The Many Ways to Stream Video using RTP and RTSP

Howdy Pierce

Something I end up explaining relatively often has to do with all the various ways you can stream video encapsulated in the Real-time Transport Protocol, or RTP, and still claim to be standards compliant.

Some background: RTP is used primarily to stream either H.264 or MPEG-4 video. RTP is a system protocol that provides mechanisms to synchronize the presentation different streams – for instance audio and video. As such, it performs some of the same functions as an MPEG-2 transport or program stream.

RTP – which you can read about in great detail in RFC 3550 – is codec-agnostic. This means it is possible to carry a large number of codec types inside RTP; for each protocol, the IETF defines an RTP profile that specifies any codec-specific details of mapping data from the codec into RTP packets. Profiles are defined for H.264, MPEG-4 video and audio, and many more. Even VC-1 – the “standardized” form of Windows Media Video – has an RTP profile.

In my opinion, the standards are a mess in this area. It should be possible to meet all the various requirements on streaming video with one or at most two different methods for streaming. But ultimately standards bodies are committees: each person puts in a pretty color, and the result comes out grey.

In fact, the original standards situation around MPEG-4 video was so confused that a group of large companies formed the Internet Streaming Media Alliance, or ISMA. ISMA’s role is basically to wade into all the different options presented in the standards and create a meta-standard – currently ISMA 2.0 – that ties a number of other standards documents together and tells you how to build a working system that will interoperate with other systems.

In any event, there are a number of predominant ways to send MPEG-4 or H.264 video using RTP, all of which follow some relevant standards. If you’re writing a decoder, you’ll normally need to address all of them, so here’s a quick overview.

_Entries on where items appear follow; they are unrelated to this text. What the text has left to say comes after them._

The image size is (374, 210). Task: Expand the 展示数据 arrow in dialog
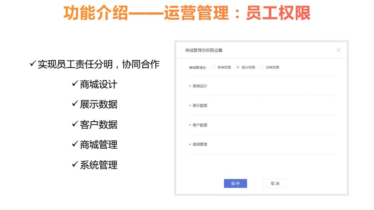tap(190, 106)
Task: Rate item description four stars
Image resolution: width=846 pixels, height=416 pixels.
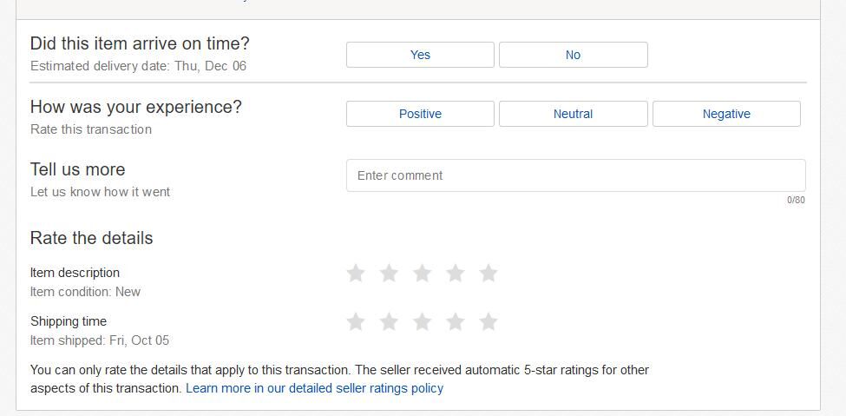Action: 456,274
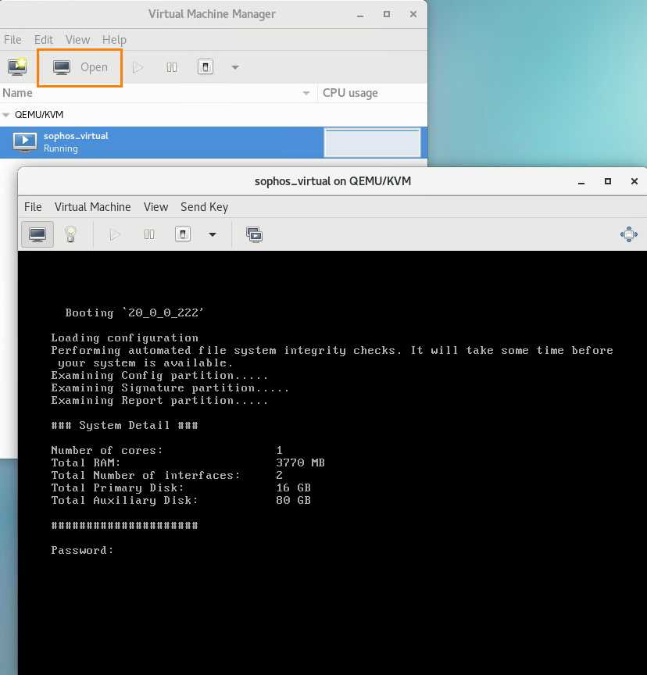Click the shut down icon in the Manager toolbar
Image resolution: width=647 pixels, height=675 pixels.
[205, 67]
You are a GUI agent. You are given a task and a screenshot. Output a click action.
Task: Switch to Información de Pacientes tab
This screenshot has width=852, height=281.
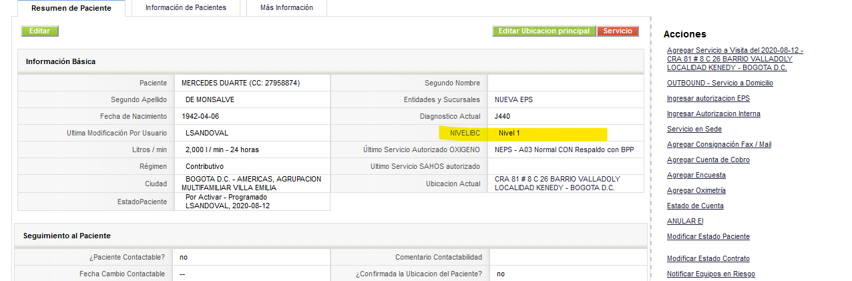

Multicast delivery: RTP over UDP

In an environment where there is one source of a video stream and many viewers, ideally each frame of video and audio would only transit the network once.  This is how multicast delivery works. In a multicast network, each viewer must retrieve an SDP file through some unspecified mechanism, which in practice is usually HTTP. Once retrieved, the SDP file gives enough information for the viewer to find the multicast streams on the network and begin playback.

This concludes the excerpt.